We shall next examine the levels of diabetes and obesity across the States and how the BMI levels correlated with the diagnosis of diabetes

# A tibble: 4 x 2
  X_bmi5cat     Median_bmi
  <fct>              <dbl>
1 Underweight         1771
2 Normal weight       2271
3 Overweight          2729
4 Obese               3366

We can see that individuals with median BMI levels as greater than 2271 fall under the overweight and the obese category. Next we group the q3_data by State and calculate the mean BMI within each state.

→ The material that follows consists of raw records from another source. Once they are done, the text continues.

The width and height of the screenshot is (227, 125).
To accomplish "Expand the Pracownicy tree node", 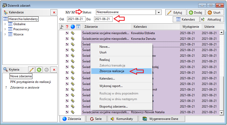I will (x=5, y=29).
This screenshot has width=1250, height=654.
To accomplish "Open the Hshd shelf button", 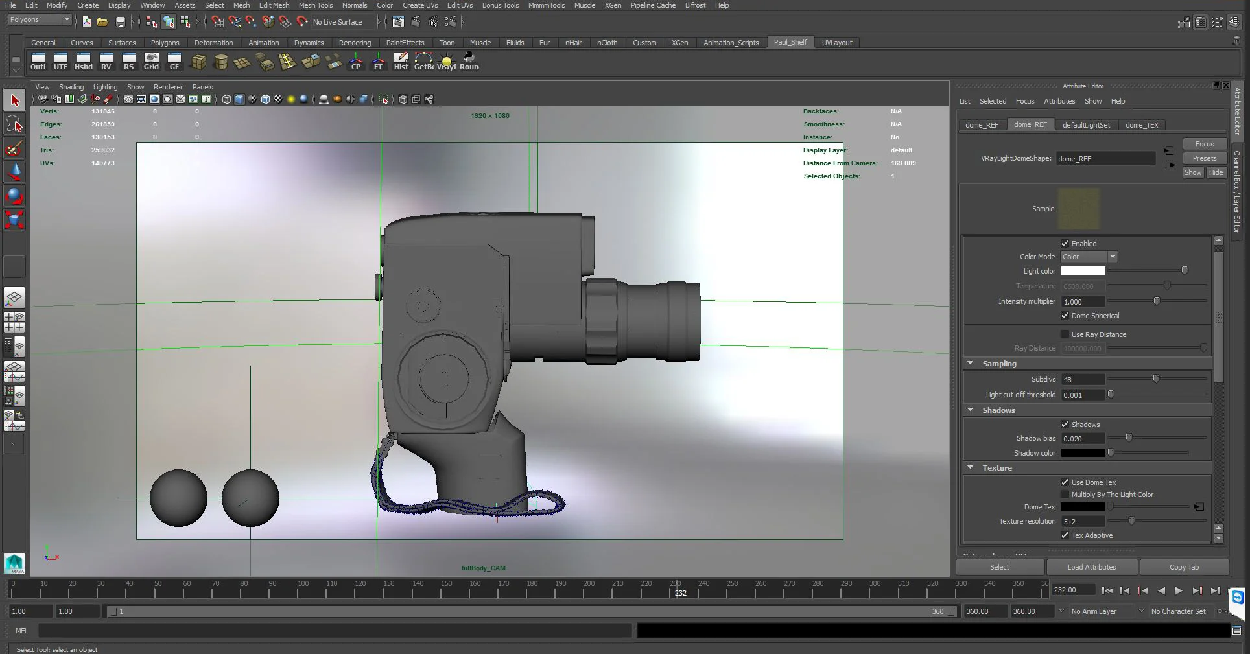I will point(83,62).
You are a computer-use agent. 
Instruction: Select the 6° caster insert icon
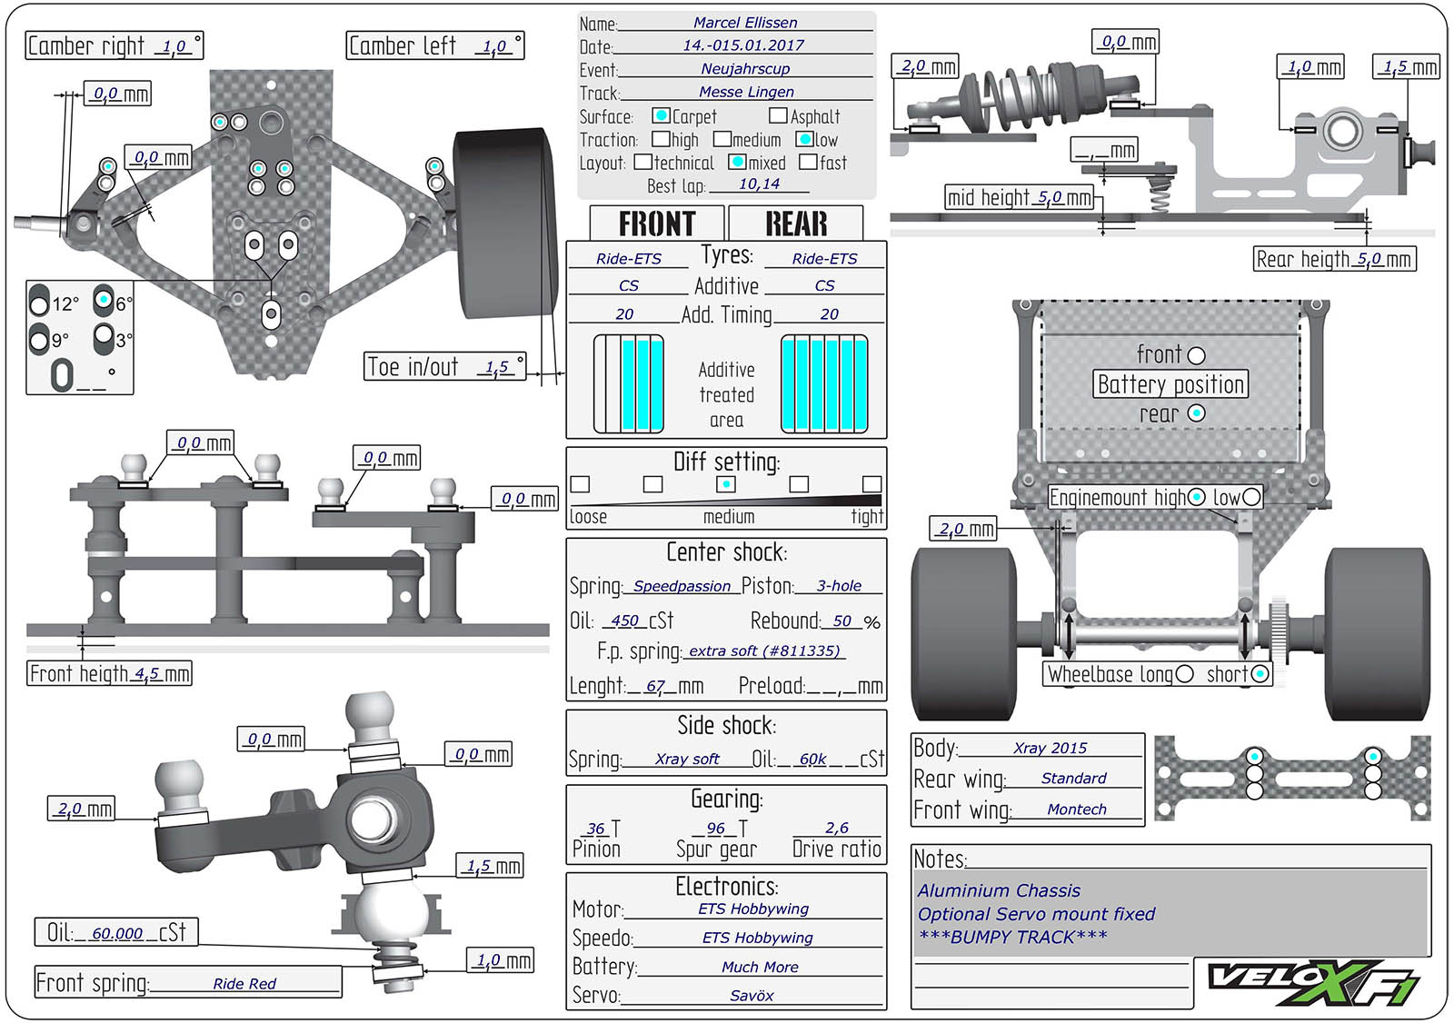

As we can see from the plot above, the mean bmi levels for most of the States fall within the overweight category as highlighted by the red line. Another look at the data below also shows that the diagnosis of diabetes is correlated with mean BMI.

# A tibble: 4 x 2
  diabete3                                   Mean_bmi
  <fct>                                         <dbl>
1 Yes                                           3176.
2 Yes, but female told only during pregnancy    2826.
3 No                                            2734.
4 No, pre-diabetes or borderline diabetes       3031.

Summary

In conclusion, the plots analyzed within this report support the hypothesis postulated within each of the three research questions defined. The data obtained from the observational study does support the hypothesis that on average, there is an increasing proportion of individuals who report Excellent or Very Good health correlated by their earned income levels. We also observe a clear relatinship between income levels and exercise and the number of individuals who exercise increases sharply at income levels higher than $25,000. There is also evidence to conclude that those individuals who exercise have a clear health benefit over those who do not exercise which is quite dramatic for those individuals who report themselves in Excellent or Very Good health. Equally apparent is the overall improved perception of general health to the number of hours of sleep time that the individual gets and perhaps, a bit surprising to observed that the majority of the states in the dataset show individuals reporting, at least, greater than 7 hours of sleep. And lastly, the data also supported the hypothesis that the risk of developing diabetes was increased in inviduals with high BMI levels. All three hypothesis postulated within the three research questions are obvious at an intuitive level. In an observational study of this nature, it would be unwise to identify causal relationship behind the variables studied which would required a detailed experimental protocol where one might be able to better calculate the statistical significance of these correlations; nevertheless, it stands to reason that individuals with better income levels will be in a position to afford a better quality of life by affording more time for exercise and adequate sleep. Likewise, income levels would also very likely allow individuals to afford better health care. Also, it is well established that obesity levels are directly correlated with an increased probility of getting diagnosed with diabetes and the data within this study supports that hypothesis.